オルネラ・ヴァノー二「逢いびき」
第2次世界大戦の頃までの「考古学者」は、発掘を進めて「赤土」(関東ローム層)が出るとそれを「地山」と呼び、それ以上掘ることはなかったそうです。土器を使っていた「縄文時代」(世界史では「新石器時代」にあたる)の人々が日本の最初の住人だと考えていたようです。
「考古学」「日本史」の常識を覆し、日本にも世界史でいう「旧石器時代」段階に人々が生活していたことをはじめて明らかにしたのが、「岩宿遺跡」です。
「岩宿遺跡」は、群馬県みどり市笠懸町阿左美地内の琴平山・稲荷山という小さな丘陵が接する部分に位置しています。

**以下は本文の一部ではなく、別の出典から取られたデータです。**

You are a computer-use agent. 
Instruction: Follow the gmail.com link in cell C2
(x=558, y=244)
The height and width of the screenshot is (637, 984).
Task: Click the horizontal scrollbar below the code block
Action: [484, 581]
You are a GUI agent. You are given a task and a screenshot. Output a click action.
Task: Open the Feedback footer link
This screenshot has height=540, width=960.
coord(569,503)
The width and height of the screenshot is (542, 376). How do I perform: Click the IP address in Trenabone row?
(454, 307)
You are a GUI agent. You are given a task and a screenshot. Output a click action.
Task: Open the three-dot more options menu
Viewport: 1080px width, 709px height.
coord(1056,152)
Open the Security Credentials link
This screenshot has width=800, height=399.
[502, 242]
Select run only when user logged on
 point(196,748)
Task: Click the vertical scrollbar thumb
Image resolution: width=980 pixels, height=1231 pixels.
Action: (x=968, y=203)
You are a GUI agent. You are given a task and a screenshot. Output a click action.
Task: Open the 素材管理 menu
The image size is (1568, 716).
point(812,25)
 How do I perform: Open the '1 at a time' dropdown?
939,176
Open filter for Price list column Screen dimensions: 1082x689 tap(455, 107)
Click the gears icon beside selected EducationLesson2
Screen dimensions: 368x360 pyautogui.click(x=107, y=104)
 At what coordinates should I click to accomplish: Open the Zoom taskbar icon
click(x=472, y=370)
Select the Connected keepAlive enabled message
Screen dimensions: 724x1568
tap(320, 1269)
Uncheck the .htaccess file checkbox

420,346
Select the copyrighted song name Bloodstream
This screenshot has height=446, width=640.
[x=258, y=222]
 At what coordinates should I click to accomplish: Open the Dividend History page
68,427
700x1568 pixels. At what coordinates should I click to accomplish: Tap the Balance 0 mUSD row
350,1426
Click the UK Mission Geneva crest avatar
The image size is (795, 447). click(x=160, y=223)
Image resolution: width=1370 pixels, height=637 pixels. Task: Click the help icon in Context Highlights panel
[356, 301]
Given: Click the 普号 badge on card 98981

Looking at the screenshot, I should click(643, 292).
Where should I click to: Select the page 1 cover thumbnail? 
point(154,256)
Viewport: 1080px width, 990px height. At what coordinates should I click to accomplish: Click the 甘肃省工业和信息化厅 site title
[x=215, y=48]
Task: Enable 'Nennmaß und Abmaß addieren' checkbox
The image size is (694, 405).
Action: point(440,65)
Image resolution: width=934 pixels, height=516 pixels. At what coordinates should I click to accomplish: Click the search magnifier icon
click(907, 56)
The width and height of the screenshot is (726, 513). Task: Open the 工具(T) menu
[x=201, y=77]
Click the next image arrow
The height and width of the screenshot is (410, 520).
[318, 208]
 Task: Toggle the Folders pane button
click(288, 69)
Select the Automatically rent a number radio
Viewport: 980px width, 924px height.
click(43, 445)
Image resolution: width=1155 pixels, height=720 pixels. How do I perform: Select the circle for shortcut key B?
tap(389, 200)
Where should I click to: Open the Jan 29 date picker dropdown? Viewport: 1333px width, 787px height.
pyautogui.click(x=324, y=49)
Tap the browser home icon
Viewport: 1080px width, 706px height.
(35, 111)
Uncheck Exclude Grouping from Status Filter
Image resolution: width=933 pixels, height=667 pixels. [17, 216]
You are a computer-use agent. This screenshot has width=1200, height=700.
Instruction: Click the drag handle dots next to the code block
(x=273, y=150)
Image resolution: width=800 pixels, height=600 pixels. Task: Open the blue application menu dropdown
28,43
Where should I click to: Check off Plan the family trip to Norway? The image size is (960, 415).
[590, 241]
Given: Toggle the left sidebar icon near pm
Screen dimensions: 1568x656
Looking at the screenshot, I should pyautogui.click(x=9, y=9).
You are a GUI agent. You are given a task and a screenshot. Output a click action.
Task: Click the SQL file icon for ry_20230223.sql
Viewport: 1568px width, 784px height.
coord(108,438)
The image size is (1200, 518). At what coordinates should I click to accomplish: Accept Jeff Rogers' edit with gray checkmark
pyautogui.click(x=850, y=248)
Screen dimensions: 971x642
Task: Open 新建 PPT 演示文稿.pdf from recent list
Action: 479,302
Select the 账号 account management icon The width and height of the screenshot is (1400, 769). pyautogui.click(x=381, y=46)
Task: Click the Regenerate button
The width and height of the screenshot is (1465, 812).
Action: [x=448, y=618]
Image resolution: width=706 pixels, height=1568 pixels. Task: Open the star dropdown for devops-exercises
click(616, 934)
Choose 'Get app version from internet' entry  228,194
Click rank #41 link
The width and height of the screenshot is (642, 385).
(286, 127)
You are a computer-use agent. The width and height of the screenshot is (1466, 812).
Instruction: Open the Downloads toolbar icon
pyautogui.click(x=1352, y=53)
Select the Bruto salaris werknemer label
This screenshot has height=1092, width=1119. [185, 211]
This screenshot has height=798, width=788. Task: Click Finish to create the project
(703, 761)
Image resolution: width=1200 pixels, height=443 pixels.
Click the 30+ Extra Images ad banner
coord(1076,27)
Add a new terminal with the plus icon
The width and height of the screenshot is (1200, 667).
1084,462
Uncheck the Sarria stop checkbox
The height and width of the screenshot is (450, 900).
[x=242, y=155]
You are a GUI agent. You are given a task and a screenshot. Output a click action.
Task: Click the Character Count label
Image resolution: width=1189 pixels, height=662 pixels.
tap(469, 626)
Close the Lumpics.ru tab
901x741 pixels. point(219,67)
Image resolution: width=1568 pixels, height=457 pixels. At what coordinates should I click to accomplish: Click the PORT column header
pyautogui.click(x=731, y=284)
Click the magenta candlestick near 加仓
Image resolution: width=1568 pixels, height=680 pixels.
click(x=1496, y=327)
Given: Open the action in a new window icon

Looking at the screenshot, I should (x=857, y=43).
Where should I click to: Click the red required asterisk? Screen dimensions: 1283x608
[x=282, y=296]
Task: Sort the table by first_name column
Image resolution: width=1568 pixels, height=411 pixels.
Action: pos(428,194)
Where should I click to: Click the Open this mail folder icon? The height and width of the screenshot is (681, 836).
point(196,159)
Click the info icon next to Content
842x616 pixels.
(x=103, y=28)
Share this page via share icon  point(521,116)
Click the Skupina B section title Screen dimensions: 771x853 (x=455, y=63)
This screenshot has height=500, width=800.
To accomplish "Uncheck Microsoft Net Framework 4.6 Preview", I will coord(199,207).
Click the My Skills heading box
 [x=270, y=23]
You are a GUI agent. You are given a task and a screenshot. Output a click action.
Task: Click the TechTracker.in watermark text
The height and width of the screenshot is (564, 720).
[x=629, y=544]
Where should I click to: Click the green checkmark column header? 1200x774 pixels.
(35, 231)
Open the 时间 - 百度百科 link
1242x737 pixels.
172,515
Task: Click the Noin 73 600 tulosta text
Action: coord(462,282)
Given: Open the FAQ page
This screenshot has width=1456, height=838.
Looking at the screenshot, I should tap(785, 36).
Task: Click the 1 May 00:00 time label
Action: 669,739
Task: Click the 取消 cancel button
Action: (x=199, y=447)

1946年に切り通しの道となっていた「岩宿遺跡」を通りかかった「相沢忠洋」は、切り通しで露出していた「赤土」(関東ローム層)から、「石器」を発見しました。相沢はその後も、何度となくその崖を調査し、「赤土」の中から次々に石器を見つけましたが、「土器」が伴うことはなかったそうです。当時は、1万年以上前の火山灰でできた「関東ローム層」の時代には、ヒトが住めなかったといわれていましたが、自分が確かめた事実を信じ、1949年の夏、ついに誰が見ても疑いようのない「黒耀石の石槍」を発見しました。
この発見は、いち早く東京の学者に知らされ、「相澤さん」と「明治大学」が「岩宿遺跡」の発掘調査をすることになりました。1949年9月11日、「岩宿」の丘に立った発掘調査隊は、それまで未知の地層であった「関東ローム層」に挑み、ついにその地層の中から石器が出土することを確認しました。その後、その年の10月、翌1950年4月にも発掘調査が行われました。
その当時、最も古いと考えられていた「縄文時代」の「土器」がやや離れたC地点から発見されましたが、それらは「関東ローム層」より上の黒土に含まれていたので、「ローム層」から発見された「岩宿遺跡」の「石器」は、明らかに古いことがわかったのです。